For the entries below, repeat exactly each line starting with the one that contains "591x592 pixels." and going on through the one that contains "Viewport: 703px width, 610px height.", and no others.

============

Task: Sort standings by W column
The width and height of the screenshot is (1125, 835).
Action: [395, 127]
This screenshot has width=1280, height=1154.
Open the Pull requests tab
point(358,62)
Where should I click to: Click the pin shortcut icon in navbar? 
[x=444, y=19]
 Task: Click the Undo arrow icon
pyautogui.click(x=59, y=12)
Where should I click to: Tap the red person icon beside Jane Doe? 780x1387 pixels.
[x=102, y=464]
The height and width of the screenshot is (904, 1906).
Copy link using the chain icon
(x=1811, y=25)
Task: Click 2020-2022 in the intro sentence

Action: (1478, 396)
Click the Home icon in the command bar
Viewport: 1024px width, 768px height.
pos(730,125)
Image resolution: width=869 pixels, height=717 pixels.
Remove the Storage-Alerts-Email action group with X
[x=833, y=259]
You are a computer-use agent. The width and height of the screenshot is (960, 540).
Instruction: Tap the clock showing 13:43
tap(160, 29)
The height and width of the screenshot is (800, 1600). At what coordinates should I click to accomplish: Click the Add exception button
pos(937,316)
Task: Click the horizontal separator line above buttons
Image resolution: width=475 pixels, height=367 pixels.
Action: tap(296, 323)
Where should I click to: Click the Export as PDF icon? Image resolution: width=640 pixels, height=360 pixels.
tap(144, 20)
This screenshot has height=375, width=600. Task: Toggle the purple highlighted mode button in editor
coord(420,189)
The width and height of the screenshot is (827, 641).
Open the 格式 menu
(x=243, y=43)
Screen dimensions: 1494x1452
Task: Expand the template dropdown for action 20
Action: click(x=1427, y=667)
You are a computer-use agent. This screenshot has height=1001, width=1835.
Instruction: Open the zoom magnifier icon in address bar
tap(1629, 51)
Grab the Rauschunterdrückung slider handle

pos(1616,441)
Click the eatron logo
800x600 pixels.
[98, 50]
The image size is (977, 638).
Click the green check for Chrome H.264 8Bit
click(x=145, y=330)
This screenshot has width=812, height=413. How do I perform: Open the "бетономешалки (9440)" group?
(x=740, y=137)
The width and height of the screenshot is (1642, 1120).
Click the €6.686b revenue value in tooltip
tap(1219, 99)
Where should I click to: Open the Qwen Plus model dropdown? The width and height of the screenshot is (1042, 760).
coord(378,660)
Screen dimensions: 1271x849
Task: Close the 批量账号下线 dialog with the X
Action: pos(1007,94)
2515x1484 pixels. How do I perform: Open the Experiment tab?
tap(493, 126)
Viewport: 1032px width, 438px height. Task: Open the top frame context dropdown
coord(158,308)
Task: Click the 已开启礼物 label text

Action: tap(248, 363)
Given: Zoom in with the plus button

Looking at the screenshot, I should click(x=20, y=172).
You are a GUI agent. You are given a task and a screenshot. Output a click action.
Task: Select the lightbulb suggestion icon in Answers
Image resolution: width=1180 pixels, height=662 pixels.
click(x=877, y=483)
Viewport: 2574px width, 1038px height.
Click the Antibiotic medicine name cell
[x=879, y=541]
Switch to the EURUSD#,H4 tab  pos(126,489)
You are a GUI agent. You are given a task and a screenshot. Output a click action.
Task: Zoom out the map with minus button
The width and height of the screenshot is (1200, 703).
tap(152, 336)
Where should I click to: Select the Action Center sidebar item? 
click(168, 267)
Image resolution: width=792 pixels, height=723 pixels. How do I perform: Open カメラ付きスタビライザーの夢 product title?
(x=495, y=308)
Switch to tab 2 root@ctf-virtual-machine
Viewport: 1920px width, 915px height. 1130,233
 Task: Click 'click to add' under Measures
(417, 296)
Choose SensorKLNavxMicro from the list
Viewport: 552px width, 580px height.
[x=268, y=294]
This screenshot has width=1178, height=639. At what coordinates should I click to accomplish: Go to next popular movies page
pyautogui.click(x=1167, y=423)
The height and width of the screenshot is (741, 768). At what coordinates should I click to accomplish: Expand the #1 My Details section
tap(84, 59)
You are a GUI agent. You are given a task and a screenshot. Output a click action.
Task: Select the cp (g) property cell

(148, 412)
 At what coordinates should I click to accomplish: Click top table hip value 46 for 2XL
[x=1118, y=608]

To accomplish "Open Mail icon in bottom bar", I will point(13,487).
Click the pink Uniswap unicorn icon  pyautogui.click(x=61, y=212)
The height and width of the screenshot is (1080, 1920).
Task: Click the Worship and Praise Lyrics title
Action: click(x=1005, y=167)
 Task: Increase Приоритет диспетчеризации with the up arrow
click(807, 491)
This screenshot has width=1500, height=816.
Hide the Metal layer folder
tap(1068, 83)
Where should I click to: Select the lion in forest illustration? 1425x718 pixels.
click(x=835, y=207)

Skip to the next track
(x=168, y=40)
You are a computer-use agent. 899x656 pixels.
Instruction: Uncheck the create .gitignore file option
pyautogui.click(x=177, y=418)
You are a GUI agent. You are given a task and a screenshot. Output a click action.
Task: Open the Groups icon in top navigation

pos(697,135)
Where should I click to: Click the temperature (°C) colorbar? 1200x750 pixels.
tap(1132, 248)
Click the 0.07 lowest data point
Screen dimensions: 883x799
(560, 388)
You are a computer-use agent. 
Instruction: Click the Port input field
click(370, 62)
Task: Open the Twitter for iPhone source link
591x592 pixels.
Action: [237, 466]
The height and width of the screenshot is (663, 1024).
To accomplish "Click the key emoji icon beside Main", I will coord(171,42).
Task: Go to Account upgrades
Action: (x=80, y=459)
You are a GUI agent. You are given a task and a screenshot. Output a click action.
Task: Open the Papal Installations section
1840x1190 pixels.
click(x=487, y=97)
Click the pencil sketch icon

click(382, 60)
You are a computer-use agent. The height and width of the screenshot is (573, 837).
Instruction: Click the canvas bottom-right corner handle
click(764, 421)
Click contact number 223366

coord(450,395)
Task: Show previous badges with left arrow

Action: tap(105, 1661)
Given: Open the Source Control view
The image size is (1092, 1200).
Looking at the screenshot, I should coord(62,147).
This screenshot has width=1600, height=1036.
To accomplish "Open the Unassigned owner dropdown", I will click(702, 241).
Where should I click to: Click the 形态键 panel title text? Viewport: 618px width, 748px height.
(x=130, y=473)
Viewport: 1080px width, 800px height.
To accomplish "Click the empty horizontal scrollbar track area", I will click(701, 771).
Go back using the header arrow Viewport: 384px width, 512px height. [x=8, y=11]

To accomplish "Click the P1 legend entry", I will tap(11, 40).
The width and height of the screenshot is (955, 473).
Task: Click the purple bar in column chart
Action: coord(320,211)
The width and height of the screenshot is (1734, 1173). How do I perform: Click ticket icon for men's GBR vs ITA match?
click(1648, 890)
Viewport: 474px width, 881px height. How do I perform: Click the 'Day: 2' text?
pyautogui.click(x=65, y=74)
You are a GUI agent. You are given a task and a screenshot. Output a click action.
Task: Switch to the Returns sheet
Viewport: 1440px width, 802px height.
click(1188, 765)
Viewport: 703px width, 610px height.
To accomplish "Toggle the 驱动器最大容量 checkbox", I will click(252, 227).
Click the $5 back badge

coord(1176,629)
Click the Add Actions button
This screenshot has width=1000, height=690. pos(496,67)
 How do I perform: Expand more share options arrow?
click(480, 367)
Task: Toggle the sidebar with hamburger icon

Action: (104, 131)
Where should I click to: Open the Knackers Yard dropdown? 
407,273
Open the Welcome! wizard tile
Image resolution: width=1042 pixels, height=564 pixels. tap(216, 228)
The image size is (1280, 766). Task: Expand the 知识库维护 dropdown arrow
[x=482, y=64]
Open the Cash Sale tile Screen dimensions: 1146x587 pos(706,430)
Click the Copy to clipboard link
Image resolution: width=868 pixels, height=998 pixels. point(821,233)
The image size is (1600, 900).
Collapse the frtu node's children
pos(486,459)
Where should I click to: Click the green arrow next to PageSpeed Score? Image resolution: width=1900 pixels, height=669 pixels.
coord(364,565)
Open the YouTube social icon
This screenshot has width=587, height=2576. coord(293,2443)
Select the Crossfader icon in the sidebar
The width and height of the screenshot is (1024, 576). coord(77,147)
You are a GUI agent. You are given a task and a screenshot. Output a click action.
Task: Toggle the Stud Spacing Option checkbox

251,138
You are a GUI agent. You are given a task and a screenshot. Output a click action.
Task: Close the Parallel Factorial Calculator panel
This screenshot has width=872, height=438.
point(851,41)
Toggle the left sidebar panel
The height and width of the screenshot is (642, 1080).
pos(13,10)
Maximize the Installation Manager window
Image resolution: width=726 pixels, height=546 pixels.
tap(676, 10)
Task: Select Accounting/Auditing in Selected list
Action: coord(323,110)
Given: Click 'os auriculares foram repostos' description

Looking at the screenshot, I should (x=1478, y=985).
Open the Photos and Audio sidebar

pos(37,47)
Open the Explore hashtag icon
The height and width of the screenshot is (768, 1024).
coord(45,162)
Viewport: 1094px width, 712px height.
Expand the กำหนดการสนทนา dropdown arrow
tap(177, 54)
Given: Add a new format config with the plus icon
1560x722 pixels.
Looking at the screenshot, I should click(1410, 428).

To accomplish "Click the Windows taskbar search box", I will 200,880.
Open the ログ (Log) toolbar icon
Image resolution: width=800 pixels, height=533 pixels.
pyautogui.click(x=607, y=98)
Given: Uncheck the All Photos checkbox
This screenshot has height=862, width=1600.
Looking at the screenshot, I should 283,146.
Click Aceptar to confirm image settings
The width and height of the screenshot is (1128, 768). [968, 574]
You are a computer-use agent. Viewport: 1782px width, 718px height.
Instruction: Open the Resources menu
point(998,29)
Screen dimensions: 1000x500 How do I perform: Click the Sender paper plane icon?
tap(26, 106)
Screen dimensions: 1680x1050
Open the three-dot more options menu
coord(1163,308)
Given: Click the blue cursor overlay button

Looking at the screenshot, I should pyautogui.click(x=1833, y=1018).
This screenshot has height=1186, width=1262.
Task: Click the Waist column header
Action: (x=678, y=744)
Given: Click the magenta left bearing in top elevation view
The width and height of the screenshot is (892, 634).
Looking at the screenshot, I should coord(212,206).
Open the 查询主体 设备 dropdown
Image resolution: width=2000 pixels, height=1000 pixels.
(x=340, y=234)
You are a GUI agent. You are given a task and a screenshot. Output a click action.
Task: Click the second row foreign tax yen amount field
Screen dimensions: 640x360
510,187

============

▸ Solution for this problem
591x592 pixels.
Action: [237, 466]
The height and width of the screenshot is (663, 1024).
To accomplish "Click the key emoji icon beside Main", I will coord(171,42).
Task: Go to Account upgrades
Action: (x=80, y=459)
You are a GUI agent. You are given a task and a screenshot. Output a click action.
Task: Open the Papal Installations section
1840x1190 pixels.
click(x=487, y=97)
Click the pencil sketch icon

click(382, 60)
You are a computer-use agent. The height and width of the screenshot is (573, 837).
Instruction: Click the canvas bottom-right corner handle
click(764, 421)
Click contact number 223366

coord(450,395)
Task: Show previous badges with left arrow

Action: tap(105, 1661)
Given: Open the Source Control view
The image size is (1092, 1200).
Looking at the screenshot, I should coord(62,147).
This screenshot has width=1600, height=1036.
To accomplish "Open the Unassigned owner dropdown", I will click(702, 241).
Where should I click to: Click the 形态键 panel title text? Viewport: 618px width, 748px height.
(x=130, y=473)
Viewport: 1080px width, 800px height.
To accomplish "Click the empty horizontal scrollbar track area", I will click(701, 771).
Go back using the header arrow Viewport: 384px width, 512px height. [x=8, y=11]

To accomplish "Click the P1 legend entry", I will tap(11, 40).
The width and height of the screenshot is (955, 473).
Task: Click the purple bar in column chart
Action: coord(320,211)
The width and height of the screenshot is (1734, 1173). How do I perform: Click ticket icon for men's GBR vs ITA match?
click(1648, 890)
Viewport: 474px width, 881px height. How do I perform: Click the 'Day: 2' text?
pyautogui.click(x=65, y=74)
You are a GUI agent. You are given a task and a screenshot. Output a click action.
Task: Switch to the Returns sheet
Viewport: 1440px width, 802px height.
click(1188, 765)
Viewport: 703px width, 610px height.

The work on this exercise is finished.